The political class will move on to their bread and butter, fighting for the next elections. Our anger will subside as the more immediate song-and-dance buffoonery and neverending cricket spectacle on TV will demand our attention. The political leadership will get busy having a go at each other with such seriousness that national security imperatives will become marginal in its scheme of things.
It is extraordinary to witness this state of affairs today. Most commentaries are so devoid of reality that it is painful to see the hypocrisy ingrained in this ‘discussion’. The reasons of the tragedy called Kashmir are well-known. If there is one national security issue with which we all get familiar with since our political coming of age, it is Kashmir. All of us know the real source of trouble. And, yet, for the last seven decades, all we have got are clichés in the name of policy.
The façade of ‘Kashmiriyat’, the so called ‘mainstream’ political parties in Jammu and Kashmir, the political solution, democracy as an antidote, ‘it’s not about religion’, the need for soft borders, people-to-people contacts.… all this balderdash has been bandied about by sections of the media, bureaucracy, experts and, of course, politicians.
This, despite the fact that ever since Independence, Pakistan has made no qualms about what the real struggle in Kashmir is all about. And it has gone about pursuing that objective with a single-minded dedication, even at the cost of its other interests, as the present turmoil in Pakistan underlines.
One Bad Step Deserves More
Meanwhile, we continued to delude ourselves with narratives we created to satiate our own inability to come to terms with our failure. First, ‘Kashmiriyat’ was supposed to deliver us from evil.
Then we put our lot behind ‘mainstream’ Kashmiri political parties and, in the process, got the worst of both worlds — corrupt, inefficient governance in Kashmir and mouthpieces to the Pakistani agenda.
We even decided to go down the route of force, thinking that classic counterinsurgency will solve the problem even as we wanted to tom-tom our democratic credentials. Of course, when the world chided us, we wilted.
And, so, we blamed the world. The Americans are to be faulted for Pakistani intransigence because they have been the great benefactors of our neighbour’s military-industrial complex. Now, the Chinese are the real culprit because they have been shielding Pakistan in the United Nations Security Council (UNSC) and doling out money to save Pakistan from an economic meltdown.
It is laughable to suggest that Indian security planners do not have any choice when it comes to responding to Pakistani terrorism. The drill is well-known, and the options have repeatedly been presented to Indian policymakers. The real issue is how much cost we, as a nation, are willing to bear to take on Pakistan.

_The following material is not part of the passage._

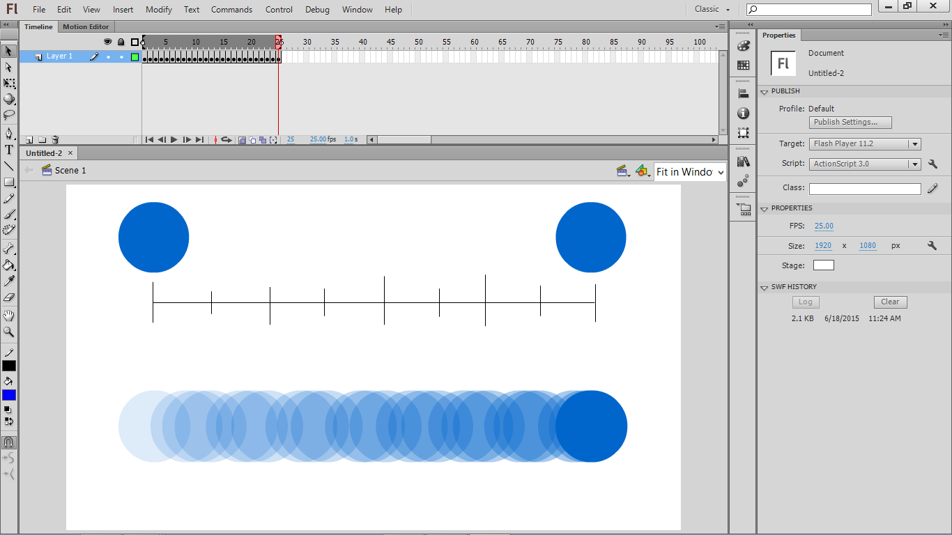The height and width of the screenshot is (535, 952).
Task: Select the Eyedropper tool
Action: pyautogui.click(x=9, y=281)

It is easy to shout on Twitter. But it was the same Indian public and media that once forced the Atal Bihari Vajpayee government to release the later Jaish-e-Mohammed chief, Masood Azhar, in exchange for passengers of Indian Airlines IC-814 that was hijacked and flown to Kandahar in Taliban-ruled Afghanistan in December 1999. Indian policymakers recognise this, and so they too are happy in taking a softer line.
Vajpayee’s bus journey to Pakistan, Manmohan Singh’s soft border proposal and Narendra Modi’s outreach to Nawaz Sharif follow a pattern. Why frame a strategy to deal with the root cause when tactics would suffice? And if a major crisis happens, then they can talk about the redundant most favoured nation (MFN) status, or about reviewing the Indus Waters Treaty, or — lo and behold — about presenting the evidence of Pakistani shenanigans to the world.
The Modi govt’s surgical strike in 2016 did draw a line insofar as by publicly acknowledging surgical strikes, New Delhi put the onus on Islamabad-Rawalpindi to escalate. But instead of using that to frame a sustained policy, India ended up celebrating it as Bollywood-style razzmatazz.
Die-or-Do Situation
Nations, when faced with a sustained threat, always have choices. And India’s choices over the past few decades haven’t moved beyond issuing demarches, summoning ambassadors and relying on the benevolence of others. Forget challenging Pakistani military establishment directly, we won’t dare to even challenge it indirectly in Afghanistan, where we are busy showcasing our soap operas and film music.
And this is a country that wants to be recognised as a major power. A nation that doesn’t have the self-confidence of tackling its preeminent national security threat on its own will neither earn the respect of its friends nor will it be able to manage its adversaries.